*ABOUT THIS TASK:* Transcribe precisely, and only, the lines beginning at the line containing "2014 (730, 541)" and ending at the final line of the material below.

Start of DATA TO PROCESS

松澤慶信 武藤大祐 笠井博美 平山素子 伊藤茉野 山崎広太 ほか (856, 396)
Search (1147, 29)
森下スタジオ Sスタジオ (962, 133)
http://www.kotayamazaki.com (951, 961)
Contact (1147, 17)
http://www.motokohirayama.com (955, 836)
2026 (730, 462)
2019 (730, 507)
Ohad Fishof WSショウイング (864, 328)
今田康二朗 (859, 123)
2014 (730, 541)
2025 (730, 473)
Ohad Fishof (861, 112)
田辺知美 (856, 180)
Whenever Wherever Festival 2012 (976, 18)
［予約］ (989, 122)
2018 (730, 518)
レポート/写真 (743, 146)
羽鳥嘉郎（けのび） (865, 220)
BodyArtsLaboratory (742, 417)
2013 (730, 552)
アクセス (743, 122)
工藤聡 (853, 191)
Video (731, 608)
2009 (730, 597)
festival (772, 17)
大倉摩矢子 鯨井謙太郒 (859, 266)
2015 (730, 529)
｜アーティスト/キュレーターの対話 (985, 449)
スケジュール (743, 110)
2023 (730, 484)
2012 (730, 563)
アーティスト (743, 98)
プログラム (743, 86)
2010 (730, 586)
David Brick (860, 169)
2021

End of DATA TO PROCESS

*ANSWER TO THIS PROBLEM:*
2014 (730, 541)
2025 (730, 473)
Ohad Fishof (861, 112)
田辺知美 (856, 180)
Whenever Wherever Festival 2012 (976, 18)
［予約］ (989, 122)
2018 (730, 518)
レポート/写真 (743, 146)
羽鳥嘉郎（けのび） (865, 220)
BodyArtsLaboratory (742, 417)
2013 (730, 552)
アクセス (743, 122)
工藤聡 (853, 191)
Video (731, 608)
2009 (730, 597)
festival (772, 17)
大倉摩矢子 鯨井謙太郒 (859, 266)
2015 (730, 529)
｜アーティスト/キュレーターの対話 (985, 449)
スケジュール (743, 110)
2023 (730, 484)
2012 (730, 563)
アーティスト (743, 98)
プログラム (743, 86)
2010 (730, 586)
David Brick (860, 169)
2021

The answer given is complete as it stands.